DATA TO PROCESS: Begin

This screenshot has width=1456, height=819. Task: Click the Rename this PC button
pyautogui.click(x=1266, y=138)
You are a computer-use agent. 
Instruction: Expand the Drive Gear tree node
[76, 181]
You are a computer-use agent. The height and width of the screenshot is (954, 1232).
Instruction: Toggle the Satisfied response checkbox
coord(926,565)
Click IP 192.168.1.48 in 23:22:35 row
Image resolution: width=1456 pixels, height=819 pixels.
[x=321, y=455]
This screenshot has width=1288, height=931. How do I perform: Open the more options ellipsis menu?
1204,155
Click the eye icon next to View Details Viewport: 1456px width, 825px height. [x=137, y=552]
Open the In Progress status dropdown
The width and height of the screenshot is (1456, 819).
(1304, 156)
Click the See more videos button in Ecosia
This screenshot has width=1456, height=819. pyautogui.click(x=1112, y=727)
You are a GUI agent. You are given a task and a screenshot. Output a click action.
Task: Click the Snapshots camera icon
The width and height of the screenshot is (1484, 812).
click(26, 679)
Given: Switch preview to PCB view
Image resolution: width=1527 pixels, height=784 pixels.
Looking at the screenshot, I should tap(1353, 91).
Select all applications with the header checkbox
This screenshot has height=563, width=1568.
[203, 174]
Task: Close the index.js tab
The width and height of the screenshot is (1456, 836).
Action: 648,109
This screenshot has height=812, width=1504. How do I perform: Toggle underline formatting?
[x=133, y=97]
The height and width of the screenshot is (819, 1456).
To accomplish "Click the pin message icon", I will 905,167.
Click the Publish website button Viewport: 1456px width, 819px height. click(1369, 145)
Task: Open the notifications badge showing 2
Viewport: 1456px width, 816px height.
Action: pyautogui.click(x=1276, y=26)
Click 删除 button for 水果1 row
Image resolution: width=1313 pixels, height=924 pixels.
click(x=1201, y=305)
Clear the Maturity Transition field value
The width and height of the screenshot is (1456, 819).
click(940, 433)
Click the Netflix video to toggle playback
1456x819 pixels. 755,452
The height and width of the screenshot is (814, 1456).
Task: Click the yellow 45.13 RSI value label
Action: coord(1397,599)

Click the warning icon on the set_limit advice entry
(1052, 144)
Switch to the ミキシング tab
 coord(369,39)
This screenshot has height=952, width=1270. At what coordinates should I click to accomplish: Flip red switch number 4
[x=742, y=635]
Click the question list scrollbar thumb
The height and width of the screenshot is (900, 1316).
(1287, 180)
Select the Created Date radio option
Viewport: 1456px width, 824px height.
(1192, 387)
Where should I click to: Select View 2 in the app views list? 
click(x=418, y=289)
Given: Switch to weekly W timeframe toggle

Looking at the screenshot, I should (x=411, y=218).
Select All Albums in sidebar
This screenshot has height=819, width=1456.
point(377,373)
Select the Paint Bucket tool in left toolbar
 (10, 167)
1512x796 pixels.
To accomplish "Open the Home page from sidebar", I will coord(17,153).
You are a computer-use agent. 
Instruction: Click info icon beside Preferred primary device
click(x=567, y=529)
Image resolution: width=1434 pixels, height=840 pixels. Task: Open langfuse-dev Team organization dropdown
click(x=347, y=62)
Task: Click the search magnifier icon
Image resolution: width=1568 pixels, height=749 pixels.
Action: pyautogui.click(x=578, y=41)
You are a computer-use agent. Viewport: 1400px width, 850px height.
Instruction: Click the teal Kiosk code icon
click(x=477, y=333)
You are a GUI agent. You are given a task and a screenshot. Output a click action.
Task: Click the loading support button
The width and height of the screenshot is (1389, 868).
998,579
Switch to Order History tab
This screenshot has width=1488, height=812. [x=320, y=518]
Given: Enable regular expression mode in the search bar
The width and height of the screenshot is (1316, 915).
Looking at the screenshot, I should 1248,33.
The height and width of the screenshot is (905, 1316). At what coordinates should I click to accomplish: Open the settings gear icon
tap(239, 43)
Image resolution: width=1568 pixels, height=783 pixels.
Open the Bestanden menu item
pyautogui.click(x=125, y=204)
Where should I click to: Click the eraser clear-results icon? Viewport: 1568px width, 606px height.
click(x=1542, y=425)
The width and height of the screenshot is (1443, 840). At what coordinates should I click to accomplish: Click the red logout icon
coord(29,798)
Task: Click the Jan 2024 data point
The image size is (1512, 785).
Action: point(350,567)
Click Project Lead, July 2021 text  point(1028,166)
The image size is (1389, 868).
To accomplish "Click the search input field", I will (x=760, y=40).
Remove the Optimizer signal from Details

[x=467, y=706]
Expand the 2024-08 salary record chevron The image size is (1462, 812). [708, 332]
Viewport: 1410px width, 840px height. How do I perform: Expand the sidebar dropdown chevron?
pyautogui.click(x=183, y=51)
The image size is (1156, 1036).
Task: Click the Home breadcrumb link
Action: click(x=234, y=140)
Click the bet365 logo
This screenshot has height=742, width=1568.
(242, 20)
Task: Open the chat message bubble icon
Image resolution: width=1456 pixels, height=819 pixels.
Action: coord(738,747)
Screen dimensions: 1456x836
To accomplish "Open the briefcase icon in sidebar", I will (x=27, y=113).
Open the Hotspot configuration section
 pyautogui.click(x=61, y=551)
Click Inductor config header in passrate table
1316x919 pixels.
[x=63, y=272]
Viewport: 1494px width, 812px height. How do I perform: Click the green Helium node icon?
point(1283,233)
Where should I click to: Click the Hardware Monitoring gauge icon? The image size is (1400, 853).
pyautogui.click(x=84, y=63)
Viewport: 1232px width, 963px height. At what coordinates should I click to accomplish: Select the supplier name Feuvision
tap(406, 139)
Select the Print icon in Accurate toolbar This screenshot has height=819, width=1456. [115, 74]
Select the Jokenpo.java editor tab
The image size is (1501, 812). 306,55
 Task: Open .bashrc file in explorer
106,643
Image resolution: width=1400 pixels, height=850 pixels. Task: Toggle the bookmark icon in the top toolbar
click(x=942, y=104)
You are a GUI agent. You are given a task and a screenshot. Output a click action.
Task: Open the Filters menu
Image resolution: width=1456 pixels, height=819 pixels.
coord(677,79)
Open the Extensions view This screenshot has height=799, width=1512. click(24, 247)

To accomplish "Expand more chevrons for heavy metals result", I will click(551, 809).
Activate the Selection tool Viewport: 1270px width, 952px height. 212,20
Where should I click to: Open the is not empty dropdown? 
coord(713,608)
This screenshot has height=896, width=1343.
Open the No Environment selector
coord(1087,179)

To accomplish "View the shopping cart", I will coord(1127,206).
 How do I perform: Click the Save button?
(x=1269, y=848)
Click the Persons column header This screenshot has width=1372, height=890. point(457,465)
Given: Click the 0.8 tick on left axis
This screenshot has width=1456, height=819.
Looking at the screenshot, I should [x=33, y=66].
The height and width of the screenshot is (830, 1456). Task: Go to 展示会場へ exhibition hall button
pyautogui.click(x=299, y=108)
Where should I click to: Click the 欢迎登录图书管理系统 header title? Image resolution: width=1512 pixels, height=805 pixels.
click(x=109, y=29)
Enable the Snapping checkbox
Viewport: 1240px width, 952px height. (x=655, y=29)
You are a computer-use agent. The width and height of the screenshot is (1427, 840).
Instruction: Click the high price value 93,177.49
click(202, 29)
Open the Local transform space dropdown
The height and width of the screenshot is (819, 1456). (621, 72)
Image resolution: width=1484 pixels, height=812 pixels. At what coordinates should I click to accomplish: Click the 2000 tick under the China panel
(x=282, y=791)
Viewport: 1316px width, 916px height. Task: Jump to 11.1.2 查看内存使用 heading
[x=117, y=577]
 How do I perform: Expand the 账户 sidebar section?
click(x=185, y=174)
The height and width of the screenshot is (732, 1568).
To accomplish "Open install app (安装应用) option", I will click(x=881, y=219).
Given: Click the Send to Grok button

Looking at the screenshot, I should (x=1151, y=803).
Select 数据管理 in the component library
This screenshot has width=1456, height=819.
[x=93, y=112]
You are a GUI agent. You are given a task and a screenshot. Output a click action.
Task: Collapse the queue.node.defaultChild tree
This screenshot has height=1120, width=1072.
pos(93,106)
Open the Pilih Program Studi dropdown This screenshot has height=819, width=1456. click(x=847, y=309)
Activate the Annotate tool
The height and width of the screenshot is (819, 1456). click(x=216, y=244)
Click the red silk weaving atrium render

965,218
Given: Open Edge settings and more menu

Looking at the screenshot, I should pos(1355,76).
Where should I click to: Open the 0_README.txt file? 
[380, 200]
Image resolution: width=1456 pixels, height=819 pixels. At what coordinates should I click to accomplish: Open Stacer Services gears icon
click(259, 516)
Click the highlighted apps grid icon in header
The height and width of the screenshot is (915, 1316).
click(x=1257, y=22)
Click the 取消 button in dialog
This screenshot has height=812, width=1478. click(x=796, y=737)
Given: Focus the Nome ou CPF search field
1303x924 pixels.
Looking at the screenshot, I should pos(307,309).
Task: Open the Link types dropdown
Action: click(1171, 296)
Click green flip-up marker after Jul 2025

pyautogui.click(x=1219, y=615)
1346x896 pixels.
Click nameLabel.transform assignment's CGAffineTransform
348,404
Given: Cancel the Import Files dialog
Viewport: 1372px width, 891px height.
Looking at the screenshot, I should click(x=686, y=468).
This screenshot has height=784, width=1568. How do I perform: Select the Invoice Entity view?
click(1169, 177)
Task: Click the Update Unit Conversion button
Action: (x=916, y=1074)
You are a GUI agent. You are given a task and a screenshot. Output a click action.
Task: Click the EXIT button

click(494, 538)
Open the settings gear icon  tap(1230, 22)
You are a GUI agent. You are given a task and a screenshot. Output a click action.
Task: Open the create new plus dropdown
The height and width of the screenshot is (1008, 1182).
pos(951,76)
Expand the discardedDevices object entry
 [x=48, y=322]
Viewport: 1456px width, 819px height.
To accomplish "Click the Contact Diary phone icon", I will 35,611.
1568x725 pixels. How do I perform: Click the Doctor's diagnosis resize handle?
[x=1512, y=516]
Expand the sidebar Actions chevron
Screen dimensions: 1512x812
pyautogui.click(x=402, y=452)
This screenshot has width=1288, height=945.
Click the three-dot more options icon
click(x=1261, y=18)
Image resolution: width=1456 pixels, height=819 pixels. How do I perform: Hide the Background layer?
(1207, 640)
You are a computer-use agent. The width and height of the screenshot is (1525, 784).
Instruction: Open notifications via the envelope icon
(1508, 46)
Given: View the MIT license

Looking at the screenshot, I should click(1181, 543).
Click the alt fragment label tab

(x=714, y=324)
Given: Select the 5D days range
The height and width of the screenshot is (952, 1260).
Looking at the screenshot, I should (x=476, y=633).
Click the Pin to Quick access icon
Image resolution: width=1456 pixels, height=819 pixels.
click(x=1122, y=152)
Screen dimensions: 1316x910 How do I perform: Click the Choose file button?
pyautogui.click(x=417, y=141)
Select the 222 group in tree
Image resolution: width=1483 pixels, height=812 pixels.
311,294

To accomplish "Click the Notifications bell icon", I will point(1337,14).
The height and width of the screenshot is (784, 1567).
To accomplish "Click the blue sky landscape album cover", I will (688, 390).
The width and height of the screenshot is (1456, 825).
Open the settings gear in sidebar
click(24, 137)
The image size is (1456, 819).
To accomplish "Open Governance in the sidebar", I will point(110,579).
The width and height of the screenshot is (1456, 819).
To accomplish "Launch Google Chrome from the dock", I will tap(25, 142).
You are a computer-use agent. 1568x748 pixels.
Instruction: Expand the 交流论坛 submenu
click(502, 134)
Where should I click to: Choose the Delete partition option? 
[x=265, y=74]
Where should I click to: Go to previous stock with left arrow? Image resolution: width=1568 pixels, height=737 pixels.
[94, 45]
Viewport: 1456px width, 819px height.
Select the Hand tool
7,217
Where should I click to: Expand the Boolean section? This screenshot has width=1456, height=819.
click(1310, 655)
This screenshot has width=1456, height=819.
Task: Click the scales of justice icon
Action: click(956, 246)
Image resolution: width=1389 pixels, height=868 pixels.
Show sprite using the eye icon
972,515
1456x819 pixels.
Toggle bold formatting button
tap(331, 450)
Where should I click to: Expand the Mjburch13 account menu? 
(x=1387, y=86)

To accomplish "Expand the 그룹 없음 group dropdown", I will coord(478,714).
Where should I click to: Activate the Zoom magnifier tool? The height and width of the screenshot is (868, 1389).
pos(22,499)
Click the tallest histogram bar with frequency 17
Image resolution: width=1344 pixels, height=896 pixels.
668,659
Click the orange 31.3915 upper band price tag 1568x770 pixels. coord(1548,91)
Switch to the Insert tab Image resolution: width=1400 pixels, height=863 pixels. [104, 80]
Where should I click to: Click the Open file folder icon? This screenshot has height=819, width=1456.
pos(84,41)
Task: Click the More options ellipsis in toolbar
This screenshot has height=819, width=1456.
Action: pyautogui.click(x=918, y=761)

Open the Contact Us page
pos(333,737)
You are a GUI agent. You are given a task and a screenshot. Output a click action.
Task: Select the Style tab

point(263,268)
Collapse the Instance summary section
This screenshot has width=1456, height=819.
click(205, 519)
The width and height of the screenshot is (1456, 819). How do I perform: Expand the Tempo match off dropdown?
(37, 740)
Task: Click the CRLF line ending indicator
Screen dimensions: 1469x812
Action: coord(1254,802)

DATA TO PROCESS: End

**ACTION ITEM:**
Your answer must be the lines above, unchanged, from the first one through the line that holds "You are a computer-use agent. The height", inclusive, and no others.

**ANSWER TO THIS EXERCISE:**
This screenshot has width=1456, height=819. Task: Click the Rename this PC button
pyautogui.click(x=1266, y=138)
You are a computer-use agent. 
Instruction: Expand the Drive Gear tree node
[76, 181]
You are a computer-use agent. The height and width of the screenshot is (954, 1232).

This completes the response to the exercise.